Three more for Pannell, who watched as the first of the dunnage, bamboo and raffia, was lifted from the hold. Blacked and lacquered it would fetch eighty guineas at sale or he’d be damned. Seventy Indiamen in the year, averaging eight hundreds of tons, cargoes averaging, what, nine hundreds, totalling three and sixty thousands of tons. Fifteen hundred of them mine, he thought, as the stevedores manhandled the tea-chests from the hold. The Company’s, he corrected himself. The cases went on and on, they would be unlading the rest of the week. By which time the
Albion
will have arrived, and after her the
Belvedere
, the
Princess Charlotte, Earl Howe
and
Sulivan
and eighty-six others. Each disgorging its cargo to the quays, the warehouses and markets of the city.
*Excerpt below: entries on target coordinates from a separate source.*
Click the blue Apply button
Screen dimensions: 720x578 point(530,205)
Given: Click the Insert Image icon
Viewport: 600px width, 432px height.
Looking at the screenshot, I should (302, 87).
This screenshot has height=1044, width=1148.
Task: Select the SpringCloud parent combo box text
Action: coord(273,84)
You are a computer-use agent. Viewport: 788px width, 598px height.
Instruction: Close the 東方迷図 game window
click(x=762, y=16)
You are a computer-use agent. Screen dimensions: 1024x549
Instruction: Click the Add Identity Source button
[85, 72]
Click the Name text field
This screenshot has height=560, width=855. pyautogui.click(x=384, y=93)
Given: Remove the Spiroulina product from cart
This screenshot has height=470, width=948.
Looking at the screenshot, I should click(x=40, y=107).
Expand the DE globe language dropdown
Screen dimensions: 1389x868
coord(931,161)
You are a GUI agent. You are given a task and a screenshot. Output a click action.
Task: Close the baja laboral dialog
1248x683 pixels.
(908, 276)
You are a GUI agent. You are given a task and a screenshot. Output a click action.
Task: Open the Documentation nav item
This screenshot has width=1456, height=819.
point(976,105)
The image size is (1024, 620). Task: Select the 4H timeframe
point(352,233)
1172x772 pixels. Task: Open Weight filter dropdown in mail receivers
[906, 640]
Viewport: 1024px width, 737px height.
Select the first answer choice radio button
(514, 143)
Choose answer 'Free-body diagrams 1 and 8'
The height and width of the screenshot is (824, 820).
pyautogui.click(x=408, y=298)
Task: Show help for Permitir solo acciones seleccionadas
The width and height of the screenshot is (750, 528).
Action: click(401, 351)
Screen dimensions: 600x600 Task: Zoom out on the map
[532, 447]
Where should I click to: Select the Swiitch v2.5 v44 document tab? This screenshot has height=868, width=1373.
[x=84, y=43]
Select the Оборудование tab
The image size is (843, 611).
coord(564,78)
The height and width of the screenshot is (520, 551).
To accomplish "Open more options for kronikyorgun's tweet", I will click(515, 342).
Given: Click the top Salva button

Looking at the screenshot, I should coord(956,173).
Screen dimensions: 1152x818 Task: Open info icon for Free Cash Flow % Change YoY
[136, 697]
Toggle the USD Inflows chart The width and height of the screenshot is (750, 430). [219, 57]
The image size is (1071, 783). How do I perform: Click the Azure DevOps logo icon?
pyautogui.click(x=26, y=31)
Out, over the river, Wren’s cathedral resembled a great galleon about which the churches formed a squadron of frigates jostling at anchor. Pannell looked away, but the work of unlading continued without him. Case after case was wrestled from the
Nottingham’s
hold to the shore.

Nazim left the ship with the others; home for the last nine months, he did not give it a backward glance. His attention was fixed upon the nondescript vessel which had trailed them to port. It moved slowly up the
river, piloted by its captain, towards Rotherhithe. Nazim watched until it rounded a bend in the river to be lost from his sight. It continued on, wallowing upstream towards its berth where it docked without incident and lay at anchor, creaking, taking on water. No stevedores rushed to greet it, only a grizzled and crippled old sea-farer cast more than a glance as he hauled himself slowly along the quay. And a face appeared briefly at the attic window of Captain Guardian’s house further up. The ship’s crew shuffled belowdecks, heads down, hands jammed in pockets. Their vessel rocked gently with the Thames-tide, its return long overdue, long beyond the faith or patience of any who might be expected to await it, tap, tap, tap against the wharf, a drab tattoo for the homecoming of the
Vendragon
.

A matter of a few miles down the river, Nazim reflected on the long route he had travelled to find this ship. Chance had brought it alongside the
Nottingham
a day’s sail from the estuary. There had been no formal contact, no exchange of pleasantries between the captains. That had surprised Pannell, but it had not surprised Nazim. He had felt a keen disappointment as the
Vendragon
sailed up the Thames and out of his view. It hardly mattered, he told himself, for now he knew its destination. And its purpose. He had been saved the trouble of searching for it. The task before him was huge enough without that. Nine men, nine faceless men. One name.

His companions were beckoning him over, eager to leave for the barracks. He had gained their trust on the voyage and with it, he hoped, their help. It might yet come to that. Their guileless faces looked out to the city with its fine buildings of brick and stone. The river rolled by, stinking.